## TEXT UNDER STUDY:
Dressed in a military uniform, Prime Minister Haider al-Abadi arrived here in Mosul on Sunday to congratulate Iraq’s armed forces on their victory over the Islamic State and mark the formal end of a bloody campaign that lasted nearly nine months, left much of Iraq’s second-largest city in ruins, killed thousands of people and displaced nearly a million more.
While Iraqi troops were still mopping up the last pockets of resistance and Iraqi forces could be facing suicide bombers and guerrilla attacks for weeks, the military began to savor its win in the shattered alleyways of the old city, where the Islamic State, also known as ISIS or ISIL, put up a fierce last stand.

## WORK TO COMPLETE:
[A] Reproduce the Mosul passage starting with "Dressed in a" and going on through "a million more.", swapping "Sunday" for "Monday".
[B] Which names does the Mosul passage use for the militant group that the Iraqi forces defeated?
[C] Continue the Mosul passage from its last sentence.

## RAW DATA:
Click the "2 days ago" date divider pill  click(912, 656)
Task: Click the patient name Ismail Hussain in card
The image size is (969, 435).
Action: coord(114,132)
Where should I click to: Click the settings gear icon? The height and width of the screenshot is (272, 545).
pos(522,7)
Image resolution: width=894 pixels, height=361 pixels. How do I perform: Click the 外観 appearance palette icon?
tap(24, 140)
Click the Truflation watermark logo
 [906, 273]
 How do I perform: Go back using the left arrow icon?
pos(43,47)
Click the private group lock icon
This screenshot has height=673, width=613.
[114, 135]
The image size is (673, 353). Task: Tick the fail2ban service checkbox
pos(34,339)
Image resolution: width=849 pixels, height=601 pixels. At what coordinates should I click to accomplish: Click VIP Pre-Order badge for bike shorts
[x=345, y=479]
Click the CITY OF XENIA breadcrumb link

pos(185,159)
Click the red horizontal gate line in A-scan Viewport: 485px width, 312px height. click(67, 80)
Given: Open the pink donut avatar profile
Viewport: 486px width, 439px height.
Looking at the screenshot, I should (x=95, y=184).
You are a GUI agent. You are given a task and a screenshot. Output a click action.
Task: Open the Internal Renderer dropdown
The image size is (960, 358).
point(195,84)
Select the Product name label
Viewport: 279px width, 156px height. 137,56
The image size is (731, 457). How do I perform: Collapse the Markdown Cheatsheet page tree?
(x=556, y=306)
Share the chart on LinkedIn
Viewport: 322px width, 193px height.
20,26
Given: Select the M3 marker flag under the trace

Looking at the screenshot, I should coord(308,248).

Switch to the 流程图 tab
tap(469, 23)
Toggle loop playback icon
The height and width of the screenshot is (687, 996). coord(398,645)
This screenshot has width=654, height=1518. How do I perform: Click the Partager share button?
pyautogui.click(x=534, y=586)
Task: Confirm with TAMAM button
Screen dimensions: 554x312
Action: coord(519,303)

## RESULTS OF THE TASKS:
[A]
Dressed in a military uniform, Prime Minister Haider al-Abadi arrived here in Mosul on Monday to congratulate Iraq’s armed forces on their victory over the Islamic State and mark the formal end of a bloody campaign that lasted nearly nine months, left much of Iraq’s second-largest city in ruins, killed thousands of people and displaced nearly a million more.

[B] Islamic State, ISIS, ISIL

[C]
Hanging over the declaration of victory is the reality of the hard road ahead. The security forces in Mosul still face dangers, including ISIS sleeper cells and suicide bombers. And they must clear houses rigged with explosive booby traps so civilians can return and services can be restored. Nor is the broader fight over: Other cities and towns in Iraq remain under the militants’ control
PM Al-Abadi arrives in Mosul to announce its liberation and congratulate the armed forces and Iraqi people on this victory pic.twitter.com/bUtkj7z88A
— Haider Al-Abadi (@HaiderAlAbadi) July 9, 2017
“It’s going to continue to be hard every day,” said Col. Pat Work, the commanding officer of the Second Brigade, 82nd Airborne Division, which is carrying out the American advisory effort here.